Everybody wants to be healthy, but what does that mean exactly? It sometimes seems like an impossible ideal. You may assume that healthy people have flawless habits and bodies. They run every day. They stay away from fatty foods. They never gain weight. And they’re always in a great mood.

Fortunately, “good health“ and “100% perfect health“ are not the same thing. “Being in perfect health isn’t realistic for most people,” says Jennifer Donahue, MD. She’s a family medicine physician at ProHealth Physicians, part of Optum, in Farmington, Connecticut. “It’s not an attainable goal. And having an unrealistic goal can make people want to give up trying to take good care of themselves.”

Good health is also determined by other things outside your doctor’s office: your mood, your relationships, where you live, your family history and more.

In fact, as much as 80% of a person’s health is determined outside a medical office or hospital. That’s according to a 2019 report by the Robert Wood Johnson Foundation.7 How healthy you feel and how healthy you are depends on the balance of all parts of your life.

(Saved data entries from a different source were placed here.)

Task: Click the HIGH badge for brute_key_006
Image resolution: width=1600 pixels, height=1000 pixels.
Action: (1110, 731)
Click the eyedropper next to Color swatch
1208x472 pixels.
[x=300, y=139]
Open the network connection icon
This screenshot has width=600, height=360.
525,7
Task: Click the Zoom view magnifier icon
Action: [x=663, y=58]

It’s true that there are many things that impact your health that aren’t directly under your control. But there are plenty that are. And that’s where your choices and decisions come in. Read on for a clearer look at what it really means to be healthy, how it’s measured and the goals that can improve your well-being.

If your doctor says you’re healthy after an annual checkup, what does that mean?

To check how healthy you are right now, your doctor will perform several types of tests. They will also check for issues that could cause medical problems in the future. 

If your doctor has said you’re healthy, the results of these tests were likely in the normal range or very close to it. Some of the things that doctors check include:

Blood pressure. When your heart pumps blood, it puts pressure on arteries. These are blood vessels that carry oxygen and other nutrients to the rest of your body. This force is known as your blood pressure.

A blood pressure test measures this force when your heart beats and when it rests between beats. Blood pressure is considered normal if it’s below 120/80. High blood pressure raises your risk of a heart attack, a stroke and other serious health issues.1

Heart rate. Measuring how fast your heart beats can help your doctor find several types of health conditions. Normal heart rate is between 60 and 100 beats per minute when you’re at rest. A fast heart rate may suggest certain heart or breathing problems. It can also be a signal that you have an overactive thyroid gland. A slow heart rate may be a sign of:

  • Heart attack
  • Infection (such as Lyme disease)
  • An underactive thyroid

But if your heart rate isn’t in the normal range, it may be perfectly fine. It could be elevated simply because you drank caffeine that day or because you’re nervous. A slow heart rate can be caused by a medication you’re taking or because you’re physically fit.Learn more about how to keep your heart healthy.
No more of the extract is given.